Aquí se encara el estudio de un mal que siempre ha sido considerado, con razón, el mal de males: La Ceguera. De todas aquellas penurias que pueda padecer el ser humano, la ceguera es el símbolo de una privación extrema, intolerable, cruel.
Es unánime el sentimiento de que el ciego es alguien muy desafortunado. Hay que reconocer, sin embargo, que en este tiempo se abre camino otra actitud que apunta no solo a superar las causas de la ceguera mediante asombrosos avances tecnológicos, sino también a promover en aquellos que deben sobrellevar la enfermedad una actitud positiva ante su situación y ante la vida en general.
Llevada a extremos indebidos, esta actitud podría convertirse en autosugestión, en autoengaño. Pero en su justa medida implica tomar la realidad tal como es, con sus luces y sus sombras, extrayendo de ella a partir de allí lo mejor de sus posibilidades efectivas.
Todos los enfermos y discapacitados tienen por delante una nueva vida si, en vez de convertirse en objeto de lamentos propios y ajenos, enumeran el haz de posibilidades que aún quedan en sus manos: un mundo auditivo, sensible, espiritual, físico de extraordinarias proporciones.
Para ello es toda la actitud ante la vida que debe cambiar. Nuestra inercia cultural nos impulsa a exigir de la vida lo que ella no nos puede dar; salud perfecta, inmortalidad, ausencia total de preocupaciones. Si esta es nuestra expectativa o exigencia, cualquier descenso de ese máximo de 100 puntos es vivido como una privación. La vida puede ser interpretada, en cambio, como un don maravilloso cuya valía reside en cada instante.
Vale la pena vivir siquiera para contemplar este atardecer, sentir esta voz amada, para oír esta música, para participar de este evento. Esto solo justifica la vida, porque la vida, todo lo que ella trae, es un don. La gratitud ante el don consiste en gozarlo al máximo, aceptando sus posibilidades. En respirar este aire a fondo, en oír, ver, sentir, hablar, pensar, amar, hasta donde se pueda o lo permita nuestra naturaleza.

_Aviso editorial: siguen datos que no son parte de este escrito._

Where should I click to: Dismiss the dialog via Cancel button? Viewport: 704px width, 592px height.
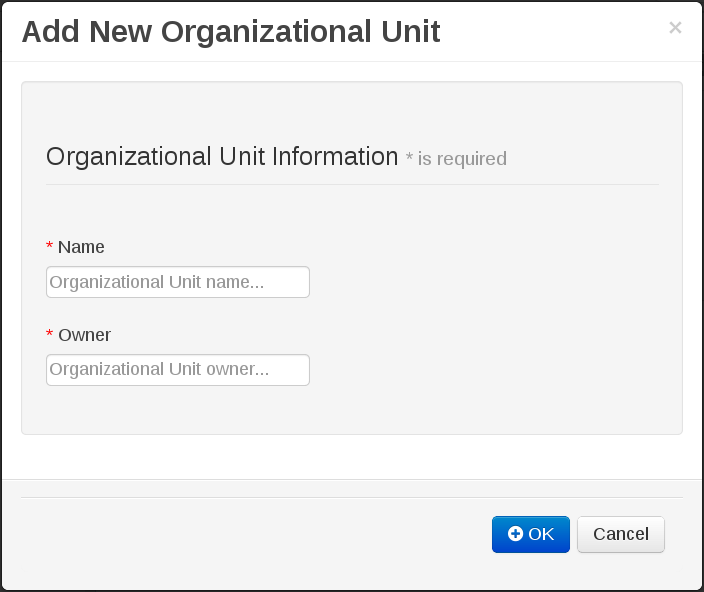coord(620,534)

El tiempo que vale en este intento, es el tiempo presente. Vivir es vivir ahora. No ayer, en ese ayer que trae recuerdos dulces o amargos. No mañana, en ese futuro que excita el temor o la ambición. No; vivir es agradecer el instante y serlo enteramente. Desde esta filosofía es posible imaginar una estrategia para la enfermedad. Es posible hallar un sentido a la muerte: ella es, simplemente, la frontera del don que, por darse a criaturas, es necesariamente limitado. La muerte es el límite que obliga a maximizar la vida.